Rompimento de barragem: morador denúncia contaminação de nascentes e 8 hectares de pasto e vegetação

Duas nascentes de córregos e 8 hectares de pasto e vegetação foram contaminados pelos rejeitos da barragem da empresa VM Mineração, que cedeu há 3 dias no município de Nossa Senhora do Livramento (40 km de Cuiabá).

A área atingida está dentro da Estância São Sebastião, onde a reportagem esteve para verificar a situação.

Sebastião Gonçalo Pereira Leite, 68 anos, é o proprietário da fazenda e diz estar revoltado com as notícias e posicionamentos da empresa e dos órgãos ambientais.

“Eles falam que não houve dano. Olha bem aí. Só tem lama. Aqui tudo era pasto formado. Nem as cercas sobraram”.

A lama tomou conta da área que era reservada para a pastagem dos animais e também invadiu a mata, chegando às nascentes do córrego Brejal e Mamoeiro.

“Agora não tem muita água, porque está na seca, mas quando começar a chuva, forma um leito que nem cavalo passa”.

E é justamente a proximidade do período de chuva que aumenta o medo de Sebastião. Ele diz que o material que escorreu da barragem da mineradora vai contaminar o leito do córrego e, assim, o gado não terá onde beber água.

“Fiquei sem pasto e sem água de qualidade para os animais. E este córrego deságua no Pantanal”.

O morador teme ainda a contaminação do poço que abastece sua casa.

Como estão as ações

Do limite da propriedade de Sebastião, é possível ver os caminhões da mineradora trabalhando. Eles estão construindo valas no entorno da lama, na tentativa de impedir que os rejeitos avancem em caso de novos incidentes.

A retroescavadeira, onde estava um dos trabalhadores, vítima do vazamento, ainda está enterrada.

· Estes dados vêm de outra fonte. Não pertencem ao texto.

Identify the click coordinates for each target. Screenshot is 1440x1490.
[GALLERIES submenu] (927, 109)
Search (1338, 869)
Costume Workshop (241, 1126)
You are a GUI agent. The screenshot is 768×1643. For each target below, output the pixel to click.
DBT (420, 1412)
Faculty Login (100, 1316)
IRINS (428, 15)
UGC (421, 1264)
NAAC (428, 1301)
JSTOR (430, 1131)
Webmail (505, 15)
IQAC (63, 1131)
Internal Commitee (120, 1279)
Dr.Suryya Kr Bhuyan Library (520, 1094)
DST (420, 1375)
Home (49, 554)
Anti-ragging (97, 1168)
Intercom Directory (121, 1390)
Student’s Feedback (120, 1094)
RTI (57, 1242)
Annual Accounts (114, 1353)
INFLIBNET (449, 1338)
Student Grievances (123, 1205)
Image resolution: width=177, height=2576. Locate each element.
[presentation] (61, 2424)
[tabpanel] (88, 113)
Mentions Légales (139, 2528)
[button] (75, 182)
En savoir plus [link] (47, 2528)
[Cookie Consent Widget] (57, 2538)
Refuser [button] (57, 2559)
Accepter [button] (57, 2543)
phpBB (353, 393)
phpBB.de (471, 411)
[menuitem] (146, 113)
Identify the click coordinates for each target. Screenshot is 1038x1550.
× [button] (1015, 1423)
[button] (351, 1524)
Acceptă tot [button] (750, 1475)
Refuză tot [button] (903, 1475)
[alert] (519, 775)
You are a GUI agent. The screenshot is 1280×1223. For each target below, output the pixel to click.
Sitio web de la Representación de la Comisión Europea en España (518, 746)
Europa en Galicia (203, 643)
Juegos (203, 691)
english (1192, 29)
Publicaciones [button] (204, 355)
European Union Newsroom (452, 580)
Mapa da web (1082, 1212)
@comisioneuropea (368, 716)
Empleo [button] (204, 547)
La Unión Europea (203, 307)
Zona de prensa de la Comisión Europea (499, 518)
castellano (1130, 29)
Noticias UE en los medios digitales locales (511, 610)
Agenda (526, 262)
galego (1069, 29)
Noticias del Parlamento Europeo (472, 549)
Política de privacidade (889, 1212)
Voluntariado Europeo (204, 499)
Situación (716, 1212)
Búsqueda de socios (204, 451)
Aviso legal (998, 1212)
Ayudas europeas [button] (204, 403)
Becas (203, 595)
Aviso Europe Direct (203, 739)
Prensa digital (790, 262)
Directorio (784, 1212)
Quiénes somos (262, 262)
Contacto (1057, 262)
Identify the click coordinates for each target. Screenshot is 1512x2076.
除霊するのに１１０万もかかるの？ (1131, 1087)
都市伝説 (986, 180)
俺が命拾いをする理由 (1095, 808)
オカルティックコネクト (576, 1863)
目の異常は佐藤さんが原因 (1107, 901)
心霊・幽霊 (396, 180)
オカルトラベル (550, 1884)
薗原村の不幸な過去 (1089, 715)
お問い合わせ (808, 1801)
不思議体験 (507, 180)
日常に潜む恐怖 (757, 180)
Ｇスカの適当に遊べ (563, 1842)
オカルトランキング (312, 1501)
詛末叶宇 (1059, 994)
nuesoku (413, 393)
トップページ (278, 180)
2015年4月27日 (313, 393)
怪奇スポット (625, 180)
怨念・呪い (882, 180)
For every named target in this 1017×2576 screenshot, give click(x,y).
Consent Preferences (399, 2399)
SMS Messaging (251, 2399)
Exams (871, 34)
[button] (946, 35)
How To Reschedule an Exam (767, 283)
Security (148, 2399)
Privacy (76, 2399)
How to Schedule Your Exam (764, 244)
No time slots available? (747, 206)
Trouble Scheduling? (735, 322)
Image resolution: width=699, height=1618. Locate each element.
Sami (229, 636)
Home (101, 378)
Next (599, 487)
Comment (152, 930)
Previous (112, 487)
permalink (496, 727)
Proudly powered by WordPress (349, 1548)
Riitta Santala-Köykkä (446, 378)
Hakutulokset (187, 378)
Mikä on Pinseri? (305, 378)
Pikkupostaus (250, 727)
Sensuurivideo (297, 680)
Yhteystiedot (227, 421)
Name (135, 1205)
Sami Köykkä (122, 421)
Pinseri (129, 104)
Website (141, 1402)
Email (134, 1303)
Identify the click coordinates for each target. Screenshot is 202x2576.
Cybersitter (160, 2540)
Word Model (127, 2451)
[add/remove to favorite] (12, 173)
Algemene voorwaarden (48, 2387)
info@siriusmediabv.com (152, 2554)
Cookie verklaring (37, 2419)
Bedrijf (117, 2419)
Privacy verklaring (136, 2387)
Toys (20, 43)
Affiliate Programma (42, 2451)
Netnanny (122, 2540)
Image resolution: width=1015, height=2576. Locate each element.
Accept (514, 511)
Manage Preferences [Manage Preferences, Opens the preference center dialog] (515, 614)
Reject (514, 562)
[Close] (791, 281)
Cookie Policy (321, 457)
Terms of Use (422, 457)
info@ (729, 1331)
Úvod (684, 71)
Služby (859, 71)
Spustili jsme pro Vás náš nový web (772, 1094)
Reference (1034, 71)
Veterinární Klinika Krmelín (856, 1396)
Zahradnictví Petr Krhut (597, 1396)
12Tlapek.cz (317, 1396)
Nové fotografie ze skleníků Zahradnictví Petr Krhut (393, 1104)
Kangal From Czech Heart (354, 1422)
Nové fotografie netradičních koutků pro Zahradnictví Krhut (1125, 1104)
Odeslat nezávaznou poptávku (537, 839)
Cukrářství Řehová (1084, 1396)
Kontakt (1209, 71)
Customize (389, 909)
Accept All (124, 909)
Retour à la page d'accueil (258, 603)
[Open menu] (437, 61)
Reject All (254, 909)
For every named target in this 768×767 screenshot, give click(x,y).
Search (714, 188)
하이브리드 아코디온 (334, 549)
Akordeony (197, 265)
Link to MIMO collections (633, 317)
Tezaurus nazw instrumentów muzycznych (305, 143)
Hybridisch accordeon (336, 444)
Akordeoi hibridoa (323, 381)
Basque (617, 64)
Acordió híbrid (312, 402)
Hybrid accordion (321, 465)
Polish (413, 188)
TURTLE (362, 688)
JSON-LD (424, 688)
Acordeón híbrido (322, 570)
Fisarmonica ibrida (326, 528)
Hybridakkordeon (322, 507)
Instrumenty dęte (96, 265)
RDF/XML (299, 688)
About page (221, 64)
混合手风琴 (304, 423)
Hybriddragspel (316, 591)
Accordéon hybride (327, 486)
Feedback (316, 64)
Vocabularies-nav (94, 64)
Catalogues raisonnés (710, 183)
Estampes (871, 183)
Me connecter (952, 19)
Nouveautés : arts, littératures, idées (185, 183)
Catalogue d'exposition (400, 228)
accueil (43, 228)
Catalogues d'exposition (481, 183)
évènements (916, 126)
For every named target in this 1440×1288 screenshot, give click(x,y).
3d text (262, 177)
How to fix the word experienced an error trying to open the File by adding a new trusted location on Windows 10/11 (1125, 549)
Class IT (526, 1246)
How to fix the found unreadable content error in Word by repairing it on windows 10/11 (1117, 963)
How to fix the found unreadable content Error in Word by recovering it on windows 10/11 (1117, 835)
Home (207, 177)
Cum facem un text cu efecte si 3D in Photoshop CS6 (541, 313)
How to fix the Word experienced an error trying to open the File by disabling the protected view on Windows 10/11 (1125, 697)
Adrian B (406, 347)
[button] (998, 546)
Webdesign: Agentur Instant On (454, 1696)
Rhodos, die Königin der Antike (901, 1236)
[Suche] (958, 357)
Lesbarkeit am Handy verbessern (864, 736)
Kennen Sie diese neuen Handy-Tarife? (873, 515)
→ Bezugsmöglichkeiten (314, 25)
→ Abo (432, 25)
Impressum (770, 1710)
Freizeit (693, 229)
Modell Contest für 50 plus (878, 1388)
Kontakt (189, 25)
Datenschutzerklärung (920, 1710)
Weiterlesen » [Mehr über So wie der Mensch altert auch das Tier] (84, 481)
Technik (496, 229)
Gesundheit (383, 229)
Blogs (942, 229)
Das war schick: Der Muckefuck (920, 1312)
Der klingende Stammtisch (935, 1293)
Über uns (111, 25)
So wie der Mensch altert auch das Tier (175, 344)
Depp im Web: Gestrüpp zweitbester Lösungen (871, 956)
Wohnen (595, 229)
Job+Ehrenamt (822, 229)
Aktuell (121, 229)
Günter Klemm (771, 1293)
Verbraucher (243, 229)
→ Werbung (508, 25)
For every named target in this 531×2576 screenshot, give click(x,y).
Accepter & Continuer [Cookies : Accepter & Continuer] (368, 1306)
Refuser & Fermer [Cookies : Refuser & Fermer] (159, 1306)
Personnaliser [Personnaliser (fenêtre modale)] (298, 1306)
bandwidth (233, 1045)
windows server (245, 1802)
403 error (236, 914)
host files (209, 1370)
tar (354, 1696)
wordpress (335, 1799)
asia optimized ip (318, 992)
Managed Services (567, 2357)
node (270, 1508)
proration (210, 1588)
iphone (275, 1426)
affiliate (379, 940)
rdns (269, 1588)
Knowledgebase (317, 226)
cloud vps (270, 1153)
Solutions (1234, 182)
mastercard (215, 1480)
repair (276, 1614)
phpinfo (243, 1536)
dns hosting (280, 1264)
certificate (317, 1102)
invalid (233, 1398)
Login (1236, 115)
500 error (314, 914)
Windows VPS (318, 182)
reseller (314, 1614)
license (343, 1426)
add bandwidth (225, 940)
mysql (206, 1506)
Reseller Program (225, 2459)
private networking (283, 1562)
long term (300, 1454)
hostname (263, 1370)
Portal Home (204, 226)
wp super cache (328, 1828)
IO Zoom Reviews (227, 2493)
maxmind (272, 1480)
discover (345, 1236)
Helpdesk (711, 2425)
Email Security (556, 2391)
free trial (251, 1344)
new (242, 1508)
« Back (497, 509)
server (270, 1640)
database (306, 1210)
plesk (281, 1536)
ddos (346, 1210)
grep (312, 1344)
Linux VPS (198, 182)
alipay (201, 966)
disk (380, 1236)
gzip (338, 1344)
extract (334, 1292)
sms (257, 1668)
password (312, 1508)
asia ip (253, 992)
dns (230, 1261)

Apenas a pá pode ser vista.

Segundo funcionários da empresa, o operador da máquina foi arremessado com a força da onda de lama a uma distância de 300 metros. “Está vivo por sorte”.

Essa não teria sido a primeira vez que a mineradora causou danos na região. Sebastião conta que, há um ano, uma das lagoas vazou, mas era um material mais líquido.

Naquela ocasião, os córregos da região ficaram vermelhos devido aos resíduos.

Novas construções geram medo

Sebastião disse que uma nova represa está sendo construída mais perto ainda das fazendas.

“Não temos mais confiança de ficar aqui. E, como sobreviver sem ter como criar o gado?”.

O morador afirma que ele e a esposa querem negociar com o dono da mineradora e vender o sítio. O espaço não tem mais viabilidade econômica e eles estão sem condições psicológica de permanecer no local.

“Na hora da explosão, nós saímos correndo e não sabíamos como fazer. Mandei minha mulher correr para o lugar mais alto, mas ela parava para chorar e gritava o nome do nosso filho, que trabalha na mineradora”.

Ele conta que foi uma explosão muito alta e dava para ver claramente o monte de lama chegando. Também se ouvia muitos estalos.

“Acho que eram dos postes de energia, que ficaram rompidos. Eles arrumaram os fios apenas ontem”.

Dia do incidente

Após a barragem ceder, a esposa de seu Sebastião teve uma crise de hipertensão e ele precisou levá-la as presas ao hospital. Quando voltou, a terra dele estava toda mexida.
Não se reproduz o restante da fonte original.